> Text section
---
Emerging Markets: The Why and The How

Global equities:

Emerging Markets: The Why and The How

Finding capital returns is a difficult challenge in a world of low growth expectations and low interest rates. Yet in this environment, emerging markets (EMs) can offer attractive access to equity growth potential.


Why invest in emerging markets?

 

The EM growth advantage

Emerging market economies are at the forefront of global economic expansion, continuing to monopolize the highest rates of real GDP growth available. According to the International Monetary Fund, emerging economies are expected to achieve average GDP growth of 4.9% over the next five years, two and a half times that of advanced economies (1.8%) or the US (1.9%)[1].

India and China, for example, are expected to grow at 7.2% and 6.6% respectively this year. The outlook for US growth, at 2.3%, is considerably more modest. In fact, developing markets now account for more than 75% of global growth in output and consumption, almost double their share just two decades ago[2].

Strong secular trends

This economic growth reflects many of the strong secular trends that EM companies are benefiting from right now. Improving demographics provide a young, growing and increasingly well-educated workforce. Meanwhile, the rising middle class, specifically in urban areas, should continue to propel strong consumption growth.

The movement of people from rural to urban living is a particularly powerful driver for consumption and overall economic activity in emerging markets. In the next 30 years, India and China are expected to see the urbanization of over 600 million people, nearly 10 times the 70 Million expected during the same period in the US[3].

Trends such as digitization are also creating compelling long-term opportunities. Consider the phenomenal success of mobile commerce in China, for example. In 2016 alone, online retail transactions hit US$707 billion, dwarfing the US$385 billion in the US. And, although the Chinese market is already the largest e-commerce market globally, only half of its population is active online.
---
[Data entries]
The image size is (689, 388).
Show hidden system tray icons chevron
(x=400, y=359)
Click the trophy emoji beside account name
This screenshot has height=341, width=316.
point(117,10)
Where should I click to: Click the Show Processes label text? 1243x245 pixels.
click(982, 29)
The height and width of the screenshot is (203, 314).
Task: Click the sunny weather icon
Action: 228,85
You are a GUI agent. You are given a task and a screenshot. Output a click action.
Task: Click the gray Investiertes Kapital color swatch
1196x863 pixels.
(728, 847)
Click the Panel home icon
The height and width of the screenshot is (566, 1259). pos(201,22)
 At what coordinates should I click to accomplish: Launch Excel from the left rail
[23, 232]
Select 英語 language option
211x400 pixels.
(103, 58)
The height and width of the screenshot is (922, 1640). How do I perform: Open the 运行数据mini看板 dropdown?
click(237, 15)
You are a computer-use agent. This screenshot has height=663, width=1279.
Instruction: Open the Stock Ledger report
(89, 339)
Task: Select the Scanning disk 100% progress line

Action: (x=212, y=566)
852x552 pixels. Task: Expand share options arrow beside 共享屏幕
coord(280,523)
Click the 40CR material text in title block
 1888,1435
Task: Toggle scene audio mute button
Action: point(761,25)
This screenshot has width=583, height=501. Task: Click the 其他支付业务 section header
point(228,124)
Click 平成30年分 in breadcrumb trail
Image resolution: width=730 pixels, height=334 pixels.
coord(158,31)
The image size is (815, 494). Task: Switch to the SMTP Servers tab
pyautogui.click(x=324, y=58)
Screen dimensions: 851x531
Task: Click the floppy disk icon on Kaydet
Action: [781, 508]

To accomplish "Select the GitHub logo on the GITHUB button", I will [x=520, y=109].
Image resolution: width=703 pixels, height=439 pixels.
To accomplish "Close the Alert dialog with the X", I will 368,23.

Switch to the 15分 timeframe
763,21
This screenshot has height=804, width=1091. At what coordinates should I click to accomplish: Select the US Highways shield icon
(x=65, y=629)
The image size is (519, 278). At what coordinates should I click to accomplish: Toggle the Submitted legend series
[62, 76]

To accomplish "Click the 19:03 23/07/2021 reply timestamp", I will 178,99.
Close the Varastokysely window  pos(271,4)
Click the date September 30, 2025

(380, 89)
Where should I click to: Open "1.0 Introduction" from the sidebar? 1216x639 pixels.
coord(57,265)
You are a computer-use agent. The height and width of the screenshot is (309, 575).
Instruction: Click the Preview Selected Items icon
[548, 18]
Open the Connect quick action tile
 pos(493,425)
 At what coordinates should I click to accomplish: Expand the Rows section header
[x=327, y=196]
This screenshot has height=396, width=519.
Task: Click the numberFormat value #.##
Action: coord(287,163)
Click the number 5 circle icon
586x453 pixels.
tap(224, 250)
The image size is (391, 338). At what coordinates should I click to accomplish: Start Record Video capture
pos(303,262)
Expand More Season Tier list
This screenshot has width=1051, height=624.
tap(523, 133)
---
> Goal A
Render this sentence from the emerging markets article in Spanish: "The outlook for US growth, at 2.3%, is considerably more modest."
> Goal B
Reproduce the rows between the line holding "Select 英語 language option" and the line holding "Action: point(761,25)", inclusive.
The emerging markets article and the rows were taken from unrelated sources.

> Written solution A
Las perspectivas de crecimiento de EE. UU., del 2,3 %, son considerablemente más modestas.

> Written solution B
Select 英語 language option
211x400 pixels.
(103, 58)
The height and width of the screenshot is (922, 1640). How do I perform: Open the 运行数据mini看板 dropdown?
click(237, 15)
You are a computer-use agent. This screenshot has height=663, width=1279.
Instruction: Open the Stock Ledger report
(89, 339)
Task: Select the Scanning disk 100% progress line

Action: (x=212, y=566)
852x552 pixels. Task: Expand share options arrow beside 共享屏幕
coord(280,523)
Click the 40CR material text in title block
 1888,1435
Task: Toggle scene audio mute button
Action: point(761,25)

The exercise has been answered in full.